Required work
Lines in the listing below that include the word "arrow" need to be copied.

Data in this exercise
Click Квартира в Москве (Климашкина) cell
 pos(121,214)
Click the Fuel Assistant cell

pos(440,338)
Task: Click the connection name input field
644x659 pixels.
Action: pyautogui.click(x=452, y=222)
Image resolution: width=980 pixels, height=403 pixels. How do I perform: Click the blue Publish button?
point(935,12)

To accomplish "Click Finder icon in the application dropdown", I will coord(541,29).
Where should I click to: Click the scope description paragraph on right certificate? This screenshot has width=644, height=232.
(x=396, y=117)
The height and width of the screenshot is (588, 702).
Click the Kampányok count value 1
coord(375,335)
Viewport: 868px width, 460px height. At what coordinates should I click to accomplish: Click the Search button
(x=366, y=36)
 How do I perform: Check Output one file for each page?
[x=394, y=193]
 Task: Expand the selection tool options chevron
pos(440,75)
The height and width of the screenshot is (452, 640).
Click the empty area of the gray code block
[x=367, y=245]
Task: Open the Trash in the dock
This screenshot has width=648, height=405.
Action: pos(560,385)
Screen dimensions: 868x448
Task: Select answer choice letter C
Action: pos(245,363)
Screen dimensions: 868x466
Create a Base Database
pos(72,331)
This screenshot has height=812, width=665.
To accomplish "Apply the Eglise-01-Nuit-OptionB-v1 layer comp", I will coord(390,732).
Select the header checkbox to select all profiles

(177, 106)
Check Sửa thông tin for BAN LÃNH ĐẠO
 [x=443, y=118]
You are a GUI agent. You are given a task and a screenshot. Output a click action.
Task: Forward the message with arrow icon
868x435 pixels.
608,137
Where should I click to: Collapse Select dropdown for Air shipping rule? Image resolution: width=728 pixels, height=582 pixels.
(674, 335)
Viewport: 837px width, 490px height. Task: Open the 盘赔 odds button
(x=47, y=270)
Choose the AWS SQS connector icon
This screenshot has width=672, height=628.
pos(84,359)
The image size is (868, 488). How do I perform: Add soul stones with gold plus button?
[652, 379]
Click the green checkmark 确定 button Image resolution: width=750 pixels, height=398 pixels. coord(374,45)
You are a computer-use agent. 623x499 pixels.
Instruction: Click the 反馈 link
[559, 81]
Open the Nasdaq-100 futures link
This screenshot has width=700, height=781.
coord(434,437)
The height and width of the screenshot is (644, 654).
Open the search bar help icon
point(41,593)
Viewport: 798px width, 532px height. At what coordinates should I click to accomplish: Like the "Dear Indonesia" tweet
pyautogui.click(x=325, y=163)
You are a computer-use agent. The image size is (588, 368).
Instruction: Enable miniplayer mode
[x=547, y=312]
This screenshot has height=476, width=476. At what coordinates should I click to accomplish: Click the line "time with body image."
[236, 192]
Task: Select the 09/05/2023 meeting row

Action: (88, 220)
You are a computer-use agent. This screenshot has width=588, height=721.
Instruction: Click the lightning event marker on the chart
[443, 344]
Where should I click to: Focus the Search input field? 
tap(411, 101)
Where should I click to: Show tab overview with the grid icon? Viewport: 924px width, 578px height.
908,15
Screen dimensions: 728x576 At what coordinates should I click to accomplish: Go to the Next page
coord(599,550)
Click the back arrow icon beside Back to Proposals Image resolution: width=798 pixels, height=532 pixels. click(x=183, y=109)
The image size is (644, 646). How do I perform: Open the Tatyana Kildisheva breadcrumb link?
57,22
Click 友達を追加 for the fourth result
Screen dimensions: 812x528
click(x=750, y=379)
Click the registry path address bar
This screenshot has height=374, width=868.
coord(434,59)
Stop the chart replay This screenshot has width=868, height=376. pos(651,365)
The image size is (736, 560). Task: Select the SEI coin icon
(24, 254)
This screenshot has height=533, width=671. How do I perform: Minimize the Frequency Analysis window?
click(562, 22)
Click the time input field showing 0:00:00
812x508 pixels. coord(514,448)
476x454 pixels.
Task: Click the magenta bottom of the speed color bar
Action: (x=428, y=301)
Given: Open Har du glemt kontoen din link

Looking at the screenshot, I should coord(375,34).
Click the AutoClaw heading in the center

Answer to the problem
Task: Forward the message with arrow icon
Click the back arrow icon beside Back to Proposals Image resolution: width=798 pixels, height=532 pixels. click(x=183, y=109)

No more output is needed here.